I'm also allowed more time before the inevitbale reality of repeated rejection. Right now I am a blank slate, free to explore any silly little ideas that creep into my mind, without a history to remain consistent with (not that I have ever worried about that; "with consistency a great soul has simply nothing to do;" not that I believe in a soul; sorry, tangent).
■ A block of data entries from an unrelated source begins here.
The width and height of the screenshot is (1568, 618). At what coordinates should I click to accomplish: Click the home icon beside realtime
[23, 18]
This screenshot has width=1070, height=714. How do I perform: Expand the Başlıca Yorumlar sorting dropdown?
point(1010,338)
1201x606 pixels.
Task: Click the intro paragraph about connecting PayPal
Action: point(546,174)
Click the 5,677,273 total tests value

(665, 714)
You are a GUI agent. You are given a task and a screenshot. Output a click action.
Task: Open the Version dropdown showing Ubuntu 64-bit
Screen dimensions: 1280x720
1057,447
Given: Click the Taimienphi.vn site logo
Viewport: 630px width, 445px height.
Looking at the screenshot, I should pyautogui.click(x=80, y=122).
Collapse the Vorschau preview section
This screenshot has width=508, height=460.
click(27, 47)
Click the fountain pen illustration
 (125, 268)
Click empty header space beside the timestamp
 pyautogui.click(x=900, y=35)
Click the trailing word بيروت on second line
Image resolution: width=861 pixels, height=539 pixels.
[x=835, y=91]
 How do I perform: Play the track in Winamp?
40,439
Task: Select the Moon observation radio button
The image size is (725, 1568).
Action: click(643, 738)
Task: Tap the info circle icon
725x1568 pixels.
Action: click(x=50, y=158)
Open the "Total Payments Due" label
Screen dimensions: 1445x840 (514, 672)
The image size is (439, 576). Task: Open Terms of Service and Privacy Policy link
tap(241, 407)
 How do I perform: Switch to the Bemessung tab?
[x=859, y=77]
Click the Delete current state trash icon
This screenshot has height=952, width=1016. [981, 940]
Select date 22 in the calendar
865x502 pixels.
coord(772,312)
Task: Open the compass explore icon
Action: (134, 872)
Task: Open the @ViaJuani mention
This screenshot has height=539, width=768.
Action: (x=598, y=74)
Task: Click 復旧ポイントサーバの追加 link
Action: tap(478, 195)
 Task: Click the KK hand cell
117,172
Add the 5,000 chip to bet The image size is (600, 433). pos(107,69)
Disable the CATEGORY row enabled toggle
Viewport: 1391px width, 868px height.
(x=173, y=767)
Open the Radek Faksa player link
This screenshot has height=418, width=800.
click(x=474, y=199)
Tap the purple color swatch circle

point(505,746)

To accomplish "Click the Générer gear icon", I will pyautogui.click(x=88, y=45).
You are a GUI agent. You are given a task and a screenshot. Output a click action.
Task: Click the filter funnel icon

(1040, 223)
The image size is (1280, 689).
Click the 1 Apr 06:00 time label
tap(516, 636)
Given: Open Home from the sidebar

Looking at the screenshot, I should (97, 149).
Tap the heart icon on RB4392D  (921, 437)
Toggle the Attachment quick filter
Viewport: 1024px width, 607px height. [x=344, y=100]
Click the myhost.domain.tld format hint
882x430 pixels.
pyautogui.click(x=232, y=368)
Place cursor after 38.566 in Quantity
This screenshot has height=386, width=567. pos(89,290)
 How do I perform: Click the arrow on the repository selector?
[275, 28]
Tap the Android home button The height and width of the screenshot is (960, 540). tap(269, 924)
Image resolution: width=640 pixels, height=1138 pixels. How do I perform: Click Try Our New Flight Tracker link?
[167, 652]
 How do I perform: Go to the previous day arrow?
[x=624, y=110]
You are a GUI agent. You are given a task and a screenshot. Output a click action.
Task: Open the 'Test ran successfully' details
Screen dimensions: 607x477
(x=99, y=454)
There is no question that we live in a time where there is more written content than ever before, more writers, and more people that think they're writers. I am currently reading A Tale for the Time Being by Ruth Ozeki, and she quotes Milan Kundera from Book of Laughter and Forgetting (1980): "Once the writer in every individual comes to life (and that time isn't far off), we are in for an age of universal deafness and lack of understanding." That was written in Nineteen-Fucking-Eighty. How prophetic. I want to attain that ability to be so perceptive. Which is part of why I continue to read more than I write. Essentially, I only write in order to read more. Which is why I propose this: somebody pay me to read. It would be much more preferable to writing. I wouldn't have to get into that whole messy business of revealing who I am to the world, exposing my innermost skeletons and shedding light on the darkness that the world inevitably creates in every single human being. I could just read! I wouldn't even need to be paid that much. So let's stop worrying about how much to pay you writers and start worrying how much to pay me, your reader.